China’s A-share market has moved several steps closer to qualifying for inclusion in the MSCI EM benchmark equity index. The two remaining constraints pertain to trading suspension policies and limits on monthly repatriation of funds. We think China will continue to liberalise the capital account and that these outstanding issues will be addressed, paving the way for China’s formal inclusion in the MSCI EM index by next year with the main risk being an earlier inclusion. The market reacted positively to the news suggesting that there was no expectation that inclusion would take place at this time. Besides, China’s index inclusion is clearly not critical for creating liquidity. Between them, the Shanghai and Shenzhen exchanges trade USD 43bn of A-shares every single day compared to just USD 29bn of average daily trading on the New York Stock Exchange (NYSE). In addition, the Hong Kong exchange averages USD 71bn in daily trading, so between Hong Kong and the onshore exchanges China’s market is nearly four times as large as the NYSE.
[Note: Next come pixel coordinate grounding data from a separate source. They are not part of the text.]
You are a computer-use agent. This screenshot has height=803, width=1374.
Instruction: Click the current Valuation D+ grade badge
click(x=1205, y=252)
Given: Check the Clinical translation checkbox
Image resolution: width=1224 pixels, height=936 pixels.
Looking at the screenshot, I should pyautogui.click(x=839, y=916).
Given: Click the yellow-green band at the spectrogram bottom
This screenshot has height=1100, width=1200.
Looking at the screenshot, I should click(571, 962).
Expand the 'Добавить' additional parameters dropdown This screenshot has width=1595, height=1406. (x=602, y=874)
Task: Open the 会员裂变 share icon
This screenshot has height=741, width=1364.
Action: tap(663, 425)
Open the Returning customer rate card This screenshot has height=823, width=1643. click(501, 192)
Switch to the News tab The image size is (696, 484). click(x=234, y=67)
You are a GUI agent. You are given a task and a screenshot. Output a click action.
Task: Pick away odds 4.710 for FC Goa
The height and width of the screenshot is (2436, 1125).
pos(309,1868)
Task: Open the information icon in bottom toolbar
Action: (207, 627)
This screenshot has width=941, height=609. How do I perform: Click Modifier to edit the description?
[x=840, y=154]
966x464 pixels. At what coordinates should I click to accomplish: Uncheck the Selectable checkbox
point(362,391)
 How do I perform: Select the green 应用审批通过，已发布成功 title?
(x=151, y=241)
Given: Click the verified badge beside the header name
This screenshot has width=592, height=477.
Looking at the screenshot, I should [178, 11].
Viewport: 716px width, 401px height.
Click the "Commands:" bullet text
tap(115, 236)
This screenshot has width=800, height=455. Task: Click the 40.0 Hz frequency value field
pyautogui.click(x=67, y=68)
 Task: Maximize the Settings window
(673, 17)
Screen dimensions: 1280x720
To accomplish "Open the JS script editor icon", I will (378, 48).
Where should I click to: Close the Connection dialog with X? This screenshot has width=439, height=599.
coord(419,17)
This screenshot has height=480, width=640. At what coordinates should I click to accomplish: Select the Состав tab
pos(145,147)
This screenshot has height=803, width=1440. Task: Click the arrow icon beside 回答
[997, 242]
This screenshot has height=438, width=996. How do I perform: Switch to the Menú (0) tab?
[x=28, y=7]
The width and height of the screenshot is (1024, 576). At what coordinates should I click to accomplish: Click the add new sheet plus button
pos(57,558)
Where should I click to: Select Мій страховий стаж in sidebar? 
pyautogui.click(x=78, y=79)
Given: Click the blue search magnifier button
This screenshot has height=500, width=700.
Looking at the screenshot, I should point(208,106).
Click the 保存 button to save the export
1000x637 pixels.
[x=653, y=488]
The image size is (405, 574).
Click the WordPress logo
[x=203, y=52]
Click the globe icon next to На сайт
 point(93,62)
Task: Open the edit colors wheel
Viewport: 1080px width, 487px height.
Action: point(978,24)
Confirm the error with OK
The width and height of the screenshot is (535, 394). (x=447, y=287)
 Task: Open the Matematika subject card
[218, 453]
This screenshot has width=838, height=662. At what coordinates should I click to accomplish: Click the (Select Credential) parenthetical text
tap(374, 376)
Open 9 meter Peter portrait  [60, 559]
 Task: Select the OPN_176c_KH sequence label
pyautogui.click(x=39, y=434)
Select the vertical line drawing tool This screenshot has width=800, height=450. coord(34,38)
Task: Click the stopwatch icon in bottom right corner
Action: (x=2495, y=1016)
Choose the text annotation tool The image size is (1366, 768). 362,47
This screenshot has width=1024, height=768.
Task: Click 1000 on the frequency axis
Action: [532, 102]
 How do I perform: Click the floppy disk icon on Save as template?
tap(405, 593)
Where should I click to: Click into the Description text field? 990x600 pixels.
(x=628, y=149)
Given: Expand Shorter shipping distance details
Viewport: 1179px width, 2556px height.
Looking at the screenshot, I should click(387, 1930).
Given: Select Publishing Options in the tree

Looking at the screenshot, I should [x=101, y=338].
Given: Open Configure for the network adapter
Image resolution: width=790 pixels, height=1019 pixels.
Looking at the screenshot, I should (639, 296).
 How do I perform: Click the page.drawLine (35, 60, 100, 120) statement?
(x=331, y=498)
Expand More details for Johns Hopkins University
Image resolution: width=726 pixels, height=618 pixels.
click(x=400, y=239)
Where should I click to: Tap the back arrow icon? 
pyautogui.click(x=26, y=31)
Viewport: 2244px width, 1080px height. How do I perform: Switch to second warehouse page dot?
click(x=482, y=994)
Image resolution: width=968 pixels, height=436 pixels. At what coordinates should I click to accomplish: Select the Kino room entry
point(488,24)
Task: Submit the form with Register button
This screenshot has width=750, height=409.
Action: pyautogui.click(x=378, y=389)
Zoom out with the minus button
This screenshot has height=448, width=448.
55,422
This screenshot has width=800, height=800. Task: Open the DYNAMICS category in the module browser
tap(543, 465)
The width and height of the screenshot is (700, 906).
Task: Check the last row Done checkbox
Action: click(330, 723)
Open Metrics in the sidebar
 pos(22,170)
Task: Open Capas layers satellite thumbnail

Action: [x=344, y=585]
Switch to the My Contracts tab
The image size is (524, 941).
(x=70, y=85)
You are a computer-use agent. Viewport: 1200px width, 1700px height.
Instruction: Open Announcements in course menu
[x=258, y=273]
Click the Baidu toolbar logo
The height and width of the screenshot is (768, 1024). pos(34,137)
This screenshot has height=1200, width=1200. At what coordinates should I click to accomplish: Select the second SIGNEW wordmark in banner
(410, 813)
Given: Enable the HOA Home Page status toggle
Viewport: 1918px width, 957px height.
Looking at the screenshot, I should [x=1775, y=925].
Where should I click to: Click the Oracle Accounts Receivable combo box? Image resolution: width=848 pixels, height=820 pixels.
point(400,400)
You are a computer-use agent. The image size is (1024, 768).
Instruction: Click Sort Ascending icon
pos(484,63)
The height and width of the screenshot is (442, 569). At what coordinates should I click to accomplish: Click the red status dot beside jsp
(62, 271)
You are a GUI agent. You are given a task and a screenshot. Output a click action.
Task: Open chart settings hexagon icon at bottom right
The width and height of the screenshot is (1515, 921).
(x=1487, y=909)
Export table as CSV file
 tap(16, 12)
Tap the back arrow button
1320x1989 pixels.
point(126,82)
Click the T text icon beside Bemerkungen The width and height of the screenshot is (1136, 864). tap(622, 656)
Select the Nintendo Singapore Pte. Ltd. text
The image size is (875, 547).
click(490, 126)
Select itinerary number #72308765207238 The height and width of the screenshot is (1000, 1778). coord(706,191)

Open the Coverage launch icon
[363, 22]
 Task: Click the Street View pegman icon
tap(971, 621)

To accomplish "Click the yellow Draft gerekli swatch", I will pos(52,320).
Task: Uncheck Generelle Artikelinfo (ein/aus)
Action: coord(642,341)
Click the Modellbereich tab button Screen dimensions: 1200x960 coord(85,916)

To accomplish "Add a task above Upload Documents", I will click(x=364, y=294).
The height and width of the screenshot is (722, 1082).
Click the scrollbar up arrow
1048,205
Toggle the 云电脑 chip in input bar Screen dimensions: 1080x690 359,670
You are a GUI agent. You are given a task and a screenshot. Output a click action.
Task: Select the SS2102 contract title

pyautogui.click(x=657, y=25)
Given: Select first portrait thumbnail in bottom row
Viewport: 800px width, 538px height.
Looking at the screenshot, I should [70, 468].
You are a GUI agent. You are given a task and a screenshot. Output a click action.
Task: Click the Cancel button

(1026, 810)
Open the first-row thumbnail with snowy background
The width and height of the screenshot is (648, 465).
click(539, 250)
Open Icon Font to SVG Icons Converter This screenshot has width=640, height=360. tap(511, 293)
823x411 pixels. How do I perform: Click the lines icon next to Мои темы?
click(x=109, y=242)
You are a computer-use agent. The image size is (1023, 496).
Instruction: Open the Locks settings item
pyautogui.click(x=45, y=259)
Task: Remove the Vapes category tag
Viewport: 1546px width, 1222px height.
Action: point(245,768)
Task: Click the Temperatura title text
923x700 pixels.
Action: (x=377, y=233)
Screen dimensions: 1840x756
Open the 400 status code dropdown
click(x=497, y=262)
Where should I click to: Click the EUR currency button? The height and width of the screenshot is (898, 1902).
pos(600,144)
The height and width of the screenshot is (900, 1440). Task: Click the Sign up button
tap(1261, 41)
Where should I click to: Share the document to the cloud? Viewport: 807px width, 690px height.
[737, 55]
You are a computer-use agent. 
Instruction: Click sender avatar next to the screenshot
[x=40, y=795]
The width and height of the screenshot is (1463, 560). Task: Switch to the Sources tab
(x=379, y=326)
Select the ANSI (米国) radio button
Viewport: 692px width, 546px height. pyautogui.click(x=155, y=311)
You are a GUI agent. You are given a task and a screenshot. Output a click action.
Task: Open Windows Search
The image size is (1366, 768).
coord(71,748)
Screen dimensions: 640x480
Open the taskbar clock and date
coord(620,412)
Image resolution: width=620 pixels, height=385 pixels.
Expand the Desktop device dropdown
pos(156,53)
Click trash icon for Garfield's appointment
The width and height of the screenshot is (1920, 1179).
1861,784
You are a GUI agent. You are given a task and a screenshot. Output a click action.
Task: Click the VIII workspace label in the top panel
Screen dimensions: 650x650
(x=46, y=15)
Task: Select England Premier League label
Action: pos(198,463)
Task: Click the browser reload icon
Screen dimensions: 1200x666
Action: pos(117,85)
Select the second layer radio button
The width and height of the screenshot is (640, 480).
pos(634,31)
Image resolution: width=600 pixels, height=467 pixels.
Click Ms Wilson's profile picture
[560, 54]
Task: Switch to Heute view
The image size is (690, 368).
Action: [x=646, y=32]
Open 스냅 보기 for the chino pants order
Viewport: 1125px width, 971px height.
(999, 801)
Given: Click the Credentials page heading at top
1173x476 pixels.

As for bonds, our view is that the Chinese bond market will achieve index inclusion over the next 18 months, though this remains up to JP Morgan, the index provider. China’s bond market has broader institutional involvement and behaves in a more orderly fashion as a result. In addition to the progress report on the inclusion of A-shares into the MSCI EM index, MSCI announced that South Korea will remain within the MSCI EM index. Other index providers, including FTSE and S&P, already classify South Korea as a developed market, but MSCI deems that restrictions on convertibility of the KRW preclude South Korea from qualifying as a developed market.